→ Directions for this task
Check each line of the entries below for the string "chevron"; copy every line where it appears.

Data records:
# # # # #

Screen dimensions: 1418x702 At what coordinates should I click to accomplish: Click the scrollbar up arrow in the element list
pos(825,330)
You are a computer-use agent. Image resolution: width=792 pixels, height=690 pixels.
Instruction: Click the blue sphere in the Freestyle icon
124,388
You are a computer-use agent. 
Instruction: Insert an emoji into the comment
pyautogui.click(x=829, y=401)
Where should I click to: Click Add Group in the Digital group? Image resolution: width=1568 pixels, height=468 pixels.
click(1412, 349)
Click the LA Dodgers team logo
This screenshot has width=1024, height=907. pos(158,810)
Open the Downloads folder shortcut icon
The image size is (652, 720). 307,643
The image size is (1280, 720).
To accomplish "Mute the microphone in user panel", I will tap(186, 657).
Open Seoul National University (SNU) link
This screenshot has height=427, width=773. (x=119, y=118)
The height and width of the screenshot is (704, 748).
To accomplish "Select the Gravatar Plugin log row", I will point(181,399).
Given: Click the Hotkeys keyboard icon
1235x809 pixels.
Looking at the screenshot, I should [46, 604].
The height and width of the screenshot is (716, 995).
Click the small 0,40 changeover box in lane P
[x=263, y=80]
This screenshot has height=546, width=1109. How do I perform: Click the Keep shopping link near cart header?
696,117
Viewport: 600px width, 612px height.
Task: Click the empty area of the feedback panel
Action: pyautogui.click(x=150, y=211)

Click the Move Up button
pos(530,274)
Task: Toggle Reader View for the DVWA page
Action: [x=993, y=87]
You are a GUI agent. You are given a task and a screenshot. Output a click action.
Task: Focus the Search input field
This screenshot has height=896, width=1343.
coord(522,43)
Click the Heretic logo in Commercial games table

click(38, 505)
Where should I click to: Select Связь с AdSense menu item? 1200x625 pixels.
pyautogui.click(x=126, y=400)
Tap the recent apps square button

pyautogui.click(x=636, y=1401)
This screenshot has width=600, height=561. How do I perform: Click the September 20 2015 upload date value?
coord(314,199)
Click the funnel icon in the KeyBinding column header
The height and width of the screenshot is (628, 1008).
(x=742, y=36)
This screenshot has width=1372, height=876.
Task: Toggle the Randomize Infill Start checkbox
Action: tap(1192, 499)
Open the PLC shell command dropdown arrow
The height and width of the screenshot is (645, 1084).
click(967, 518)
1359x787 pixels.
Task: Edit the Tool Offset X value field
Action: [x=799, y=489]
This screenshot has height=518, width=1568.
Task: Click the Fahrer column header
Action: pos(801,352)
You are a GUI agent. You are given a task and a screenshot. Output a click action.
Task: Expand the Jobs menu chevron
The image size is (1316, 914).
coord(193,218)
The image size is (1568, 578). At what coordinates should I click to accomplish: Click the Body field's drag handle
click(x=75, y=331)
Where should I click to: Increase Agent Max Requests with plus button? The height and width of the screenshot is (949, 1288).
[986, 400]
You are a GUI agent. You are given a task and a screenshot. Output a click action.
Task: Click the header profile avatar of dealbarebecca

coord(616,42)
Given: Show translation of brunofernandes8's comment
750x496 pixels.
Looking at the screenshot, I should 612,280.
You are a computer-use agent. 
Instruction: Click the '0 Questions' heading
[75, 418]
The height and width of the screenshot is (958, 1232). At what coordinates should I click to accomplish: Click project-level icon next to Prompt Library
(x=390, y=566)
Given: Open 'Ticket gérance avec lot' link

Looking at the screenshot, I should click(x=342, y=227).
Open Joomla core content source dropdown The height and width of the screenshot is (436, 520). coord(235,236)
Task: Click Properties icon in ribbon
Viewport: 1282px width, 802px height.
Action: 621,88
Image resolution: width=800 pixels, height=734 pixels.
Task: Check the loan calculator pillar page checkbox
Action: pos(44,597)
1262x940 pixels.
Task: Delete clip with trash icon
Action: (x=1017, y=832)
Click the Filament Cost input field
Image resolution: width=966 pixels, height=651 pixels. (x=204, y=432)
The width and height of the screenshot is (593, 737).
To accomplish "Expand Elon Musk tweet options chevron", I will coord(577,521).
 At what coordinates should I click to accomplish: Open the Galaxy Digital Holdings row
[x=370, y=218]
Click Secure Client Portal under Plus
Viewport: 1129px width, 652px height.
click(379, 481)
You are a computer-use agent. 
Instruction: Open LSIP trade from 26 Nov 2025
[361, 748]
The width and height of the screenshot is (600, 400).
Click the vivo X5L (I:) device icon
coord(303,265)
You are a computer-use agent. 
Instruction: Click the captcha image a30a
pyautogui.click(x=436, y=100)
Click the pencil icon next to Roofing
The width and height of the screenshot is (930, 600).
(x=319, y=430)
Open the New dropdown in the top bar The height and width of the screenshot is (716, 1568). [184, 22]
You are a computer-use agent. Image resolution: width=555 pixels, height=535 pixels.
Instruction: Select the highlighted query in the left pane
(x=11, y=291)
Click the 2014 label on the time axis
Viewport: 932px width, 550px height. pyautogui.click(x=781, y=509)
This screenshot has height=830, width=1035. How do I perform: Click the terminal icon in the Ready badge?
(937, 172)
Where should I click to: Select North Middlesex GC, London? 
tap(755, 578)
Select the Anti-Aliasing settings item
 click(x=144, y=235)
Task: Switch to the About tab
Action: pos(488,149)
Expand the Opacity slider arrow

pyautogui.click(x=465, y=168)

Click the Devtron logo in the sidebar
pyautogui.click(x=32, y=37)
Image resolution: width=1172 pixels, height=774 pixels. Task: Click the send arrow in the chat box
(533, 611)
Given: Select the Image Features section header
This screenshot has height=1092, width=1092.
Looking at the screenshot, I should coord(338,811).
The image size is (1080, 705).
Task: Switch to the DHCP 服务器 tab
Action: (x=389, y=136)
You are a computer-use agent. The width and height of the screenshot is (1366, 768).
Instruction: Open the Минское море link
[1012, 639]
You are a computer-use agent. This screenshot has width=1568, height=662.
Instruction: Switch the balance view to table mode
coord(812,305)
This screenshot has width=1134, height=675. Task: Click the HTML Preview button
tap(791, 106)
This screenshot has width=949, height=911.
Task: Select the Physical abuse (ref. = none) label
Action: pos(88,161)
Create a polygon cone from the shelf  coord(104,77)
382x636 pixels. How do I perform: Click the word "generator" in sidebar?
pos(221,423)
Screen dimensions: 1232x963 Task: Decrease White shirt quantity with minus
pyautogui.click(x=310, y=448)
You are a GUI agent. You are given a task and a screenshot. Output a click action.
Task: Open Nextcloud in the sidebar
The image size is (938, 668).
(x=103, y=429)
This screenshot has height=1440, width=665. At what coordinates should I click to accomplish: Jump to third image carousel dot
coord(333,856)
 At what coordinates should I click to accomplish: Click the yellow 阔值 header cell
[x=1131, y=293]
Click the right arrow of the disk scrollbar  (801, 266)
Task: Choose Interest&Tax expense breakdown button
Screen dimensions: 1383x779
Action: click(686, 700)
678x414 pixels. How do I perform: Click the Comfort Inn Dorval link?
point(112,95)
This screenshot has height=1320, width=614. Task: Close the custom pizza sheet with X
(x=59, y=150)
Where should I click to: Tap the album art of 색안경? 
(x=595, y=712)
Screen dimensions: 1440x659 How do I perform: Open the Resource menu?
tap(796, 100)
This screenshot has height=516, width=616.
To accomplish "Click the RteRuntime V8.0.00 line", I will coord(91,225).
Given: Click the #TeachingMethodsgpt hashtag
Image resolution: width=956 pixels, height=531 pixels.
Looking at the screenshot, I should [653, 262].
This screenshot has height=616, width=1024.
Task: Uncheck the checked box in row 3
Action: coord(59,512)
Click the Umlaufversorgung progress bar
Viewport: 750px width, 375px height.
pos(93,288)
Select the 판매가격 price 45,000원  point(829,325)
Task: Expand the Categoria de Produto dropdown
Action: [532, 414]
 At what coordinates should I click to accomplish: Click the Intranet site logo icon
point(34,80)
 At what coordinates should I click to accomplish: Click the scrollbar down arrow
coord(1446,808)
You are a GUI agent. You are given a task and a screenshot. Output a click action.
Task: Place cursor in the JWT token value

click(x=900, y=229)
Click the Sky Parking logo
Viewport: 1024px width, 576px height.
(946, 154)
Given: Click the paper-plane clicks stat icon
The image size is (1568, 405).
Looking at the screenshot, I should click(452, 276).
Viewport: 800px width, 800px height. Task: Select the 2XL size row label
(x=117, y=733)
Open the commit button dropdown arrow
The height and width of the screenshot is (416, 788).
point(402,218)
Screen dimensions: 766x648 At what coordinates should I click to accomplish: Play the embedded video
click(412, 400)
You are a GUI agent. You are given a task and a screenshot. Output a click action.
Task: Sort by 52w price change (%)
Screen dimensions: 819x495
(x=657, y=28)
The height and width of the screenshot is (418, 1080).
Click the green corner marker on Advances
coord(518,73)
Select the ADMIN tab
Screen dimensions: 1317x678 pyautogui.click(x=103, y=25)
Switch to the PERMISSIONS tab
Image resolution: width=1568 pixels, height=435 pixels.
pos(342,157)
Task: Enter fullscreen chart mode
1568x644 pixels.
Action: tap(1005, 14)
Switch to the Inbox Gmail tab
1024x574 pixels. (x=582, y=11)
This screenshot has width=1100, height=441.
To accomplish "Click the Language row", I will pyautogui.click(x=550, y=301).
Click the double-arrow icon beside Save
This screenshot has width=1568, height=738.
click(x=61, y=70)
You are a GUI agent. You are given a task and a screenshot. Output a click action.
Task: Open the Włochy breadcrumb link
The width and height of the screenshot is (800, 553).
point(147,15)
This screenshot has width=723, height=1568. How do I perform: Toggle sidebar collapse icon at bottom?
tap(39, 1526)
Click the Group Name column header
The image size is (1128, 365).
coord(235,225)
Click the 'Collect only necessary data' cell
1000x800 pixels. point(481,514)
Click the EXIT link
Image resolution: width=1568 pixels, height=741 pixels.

# # # # #

→ Response box
Task: Expand the Jobs menu chevron
To accomplish "Expand Elon Musk tweet options chevron", I will coord(577,521).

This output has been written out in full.